Exercise instructions: Identify each line in the data below that contains the string "beside", and copy those lines. Matching is case-sensitive.

Dataset content:
|---|

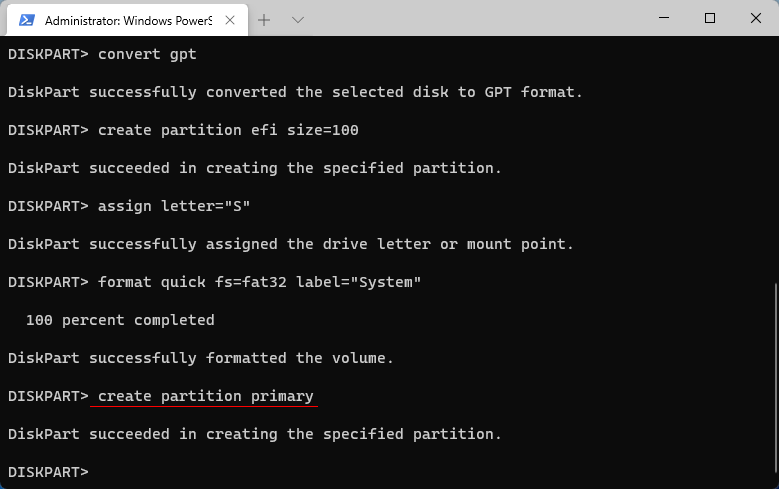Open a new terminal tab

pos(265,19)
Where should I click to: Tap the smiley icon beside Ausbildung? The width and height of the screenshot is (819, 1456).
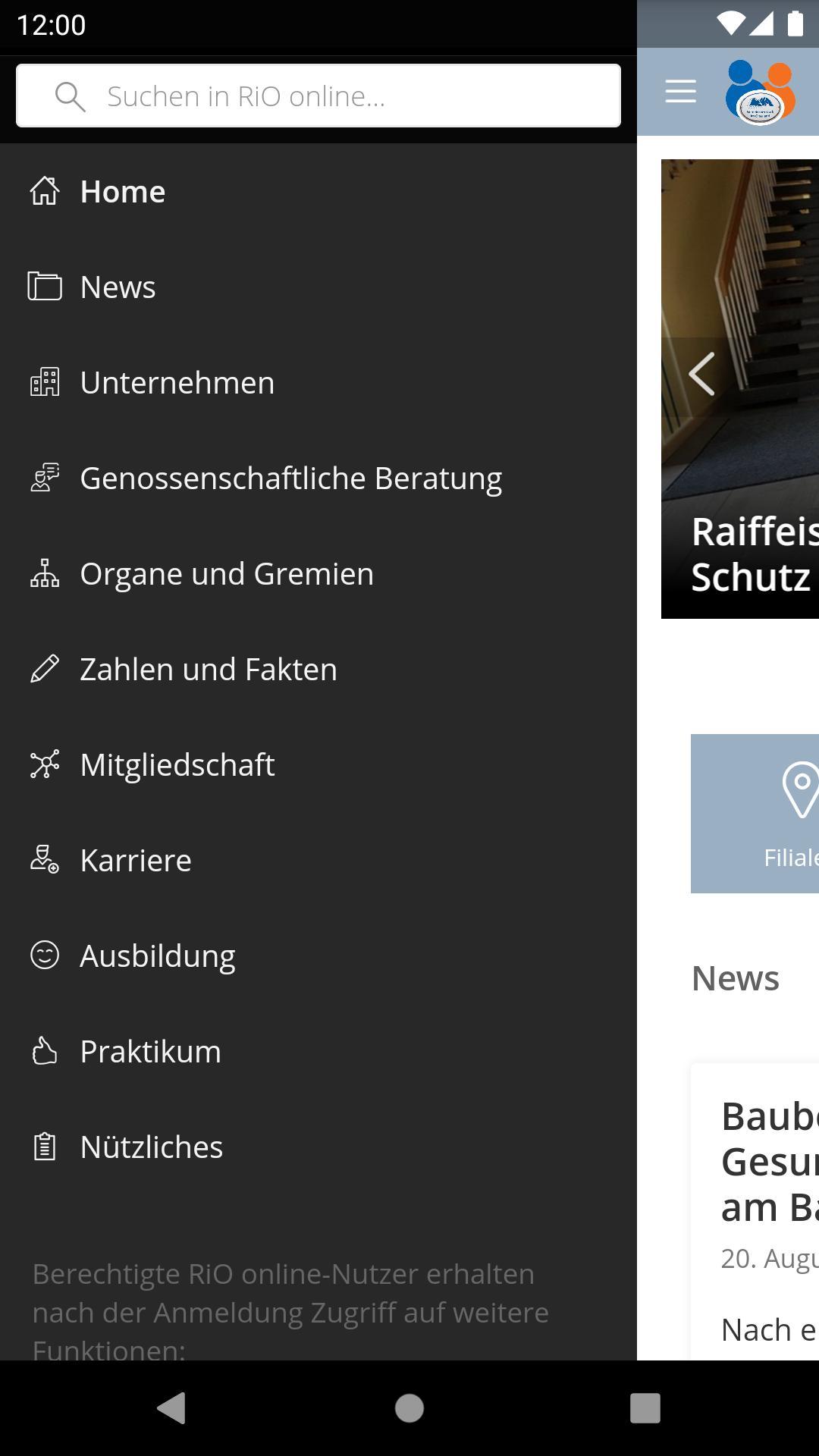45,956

|---|

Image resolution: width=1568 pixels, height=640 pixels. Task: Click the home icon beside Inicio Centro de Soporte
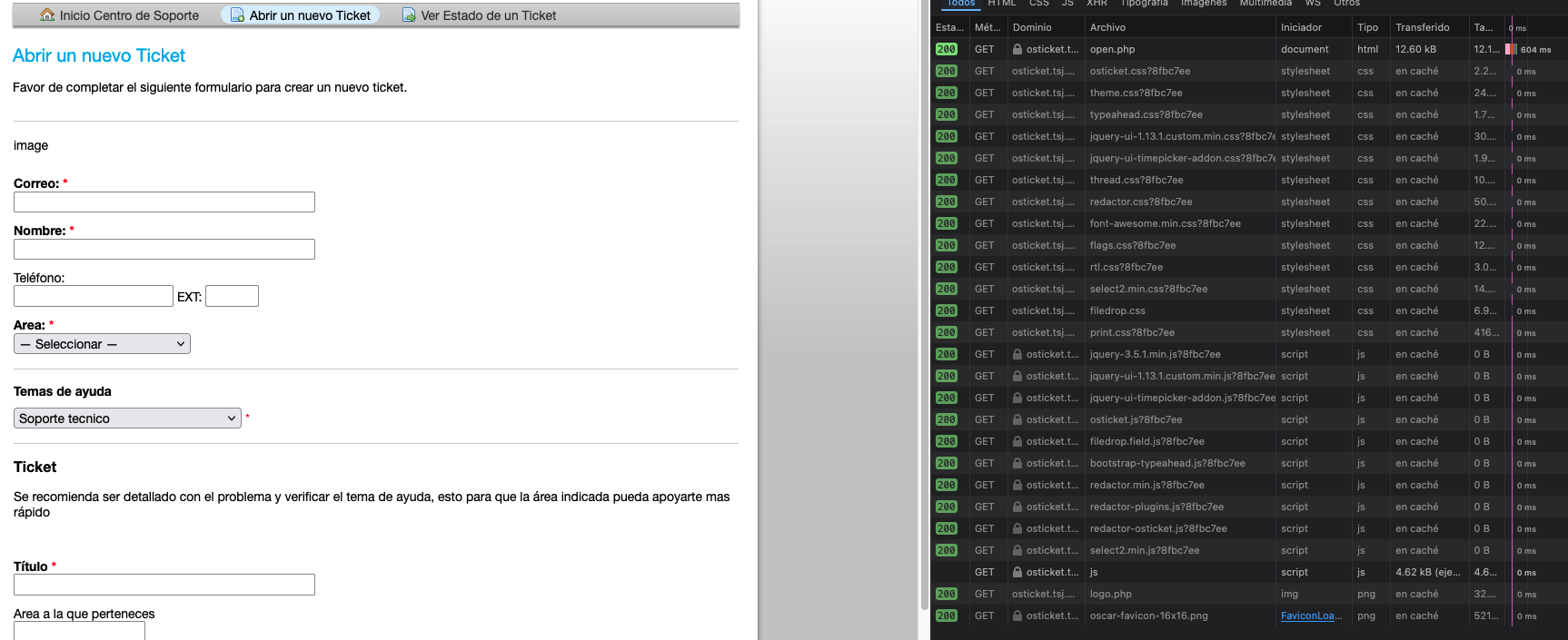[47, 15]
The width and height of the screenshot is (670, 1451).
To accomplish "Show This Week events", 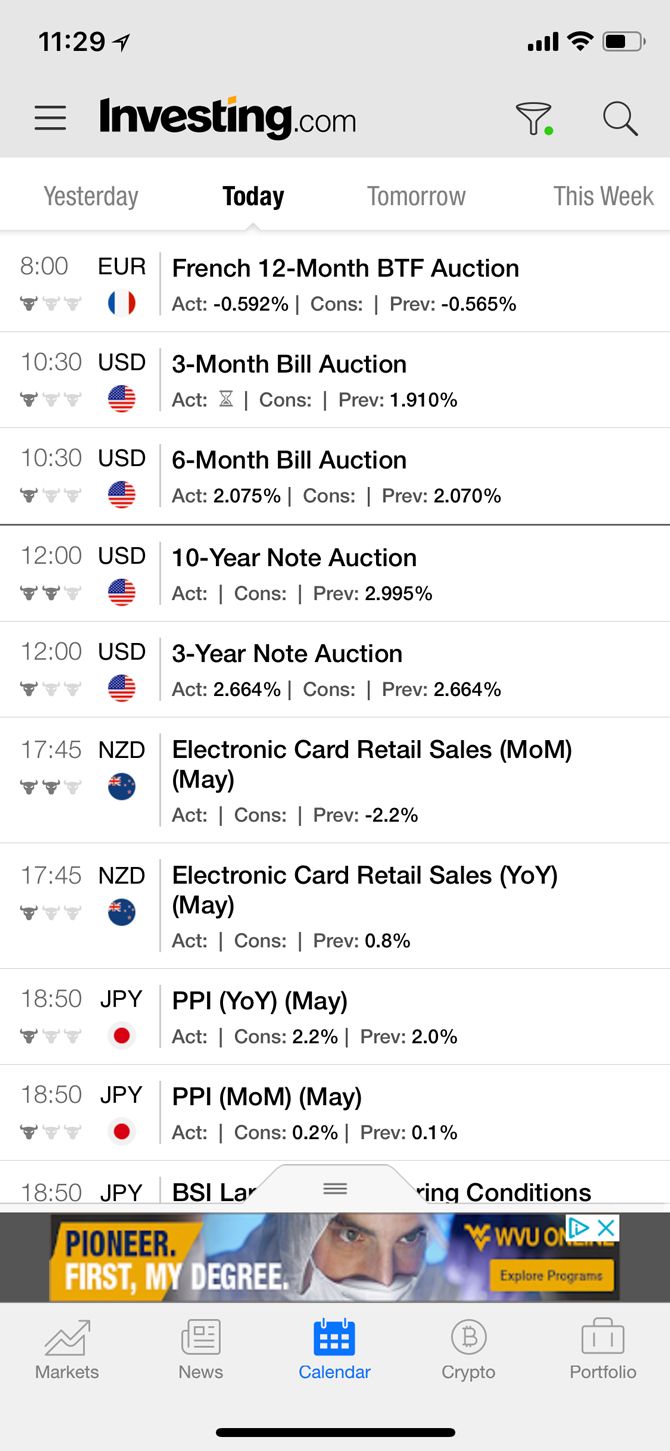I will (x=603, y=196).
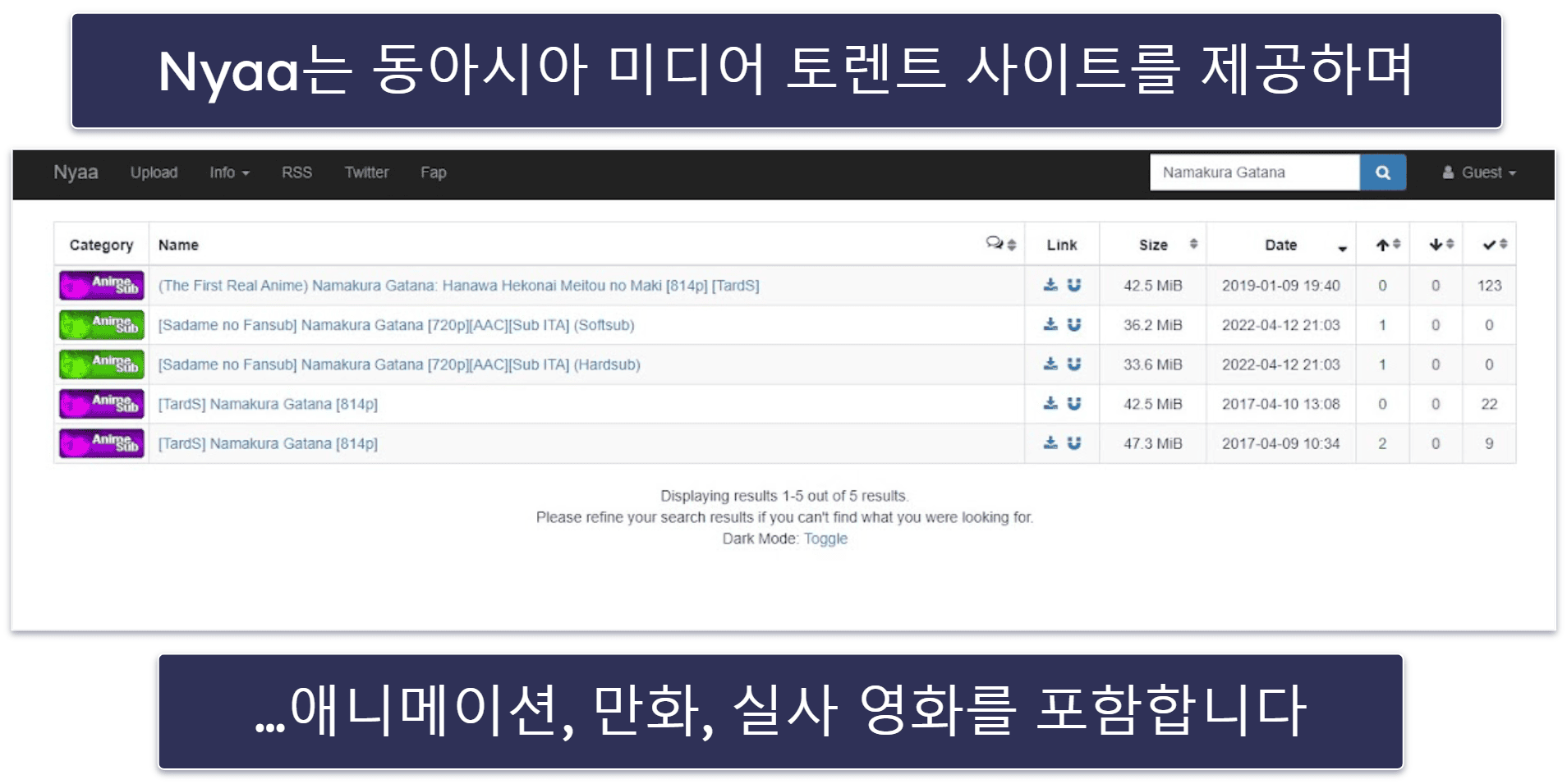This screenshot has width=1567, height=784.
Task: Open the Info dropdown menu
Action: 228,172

|---|

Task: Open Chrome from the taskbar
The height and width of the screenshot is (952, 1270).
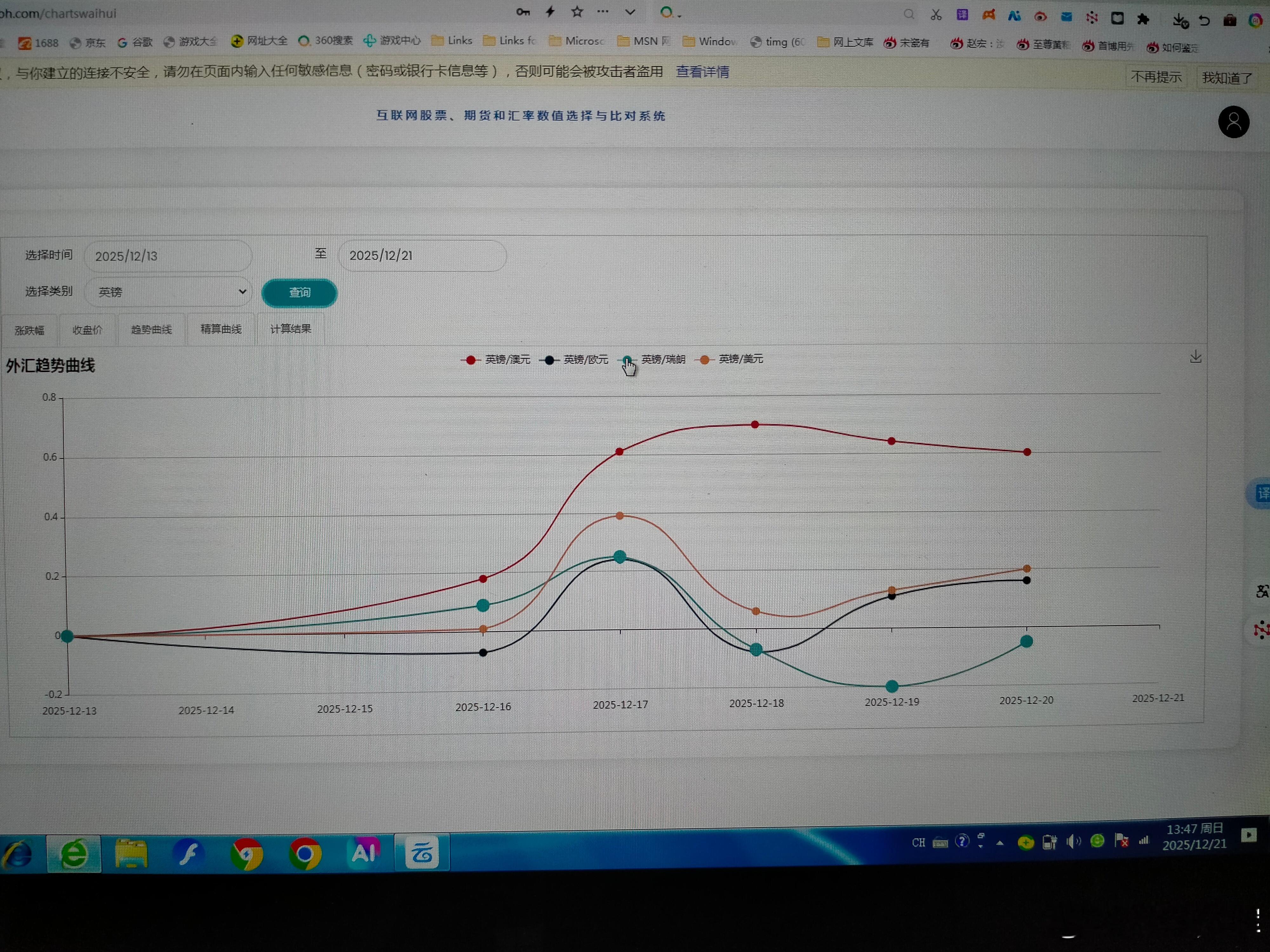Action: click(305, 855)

|---|

Solution to the problem:
Where should I click to: Tap the smiley icon beside Ausbildung? The width and height of the screenshot is (819, 1456).
Image resolution: width=1568 pixels, height=640 pixels. Task: Click the home icon beside Inicio Centro de Soporte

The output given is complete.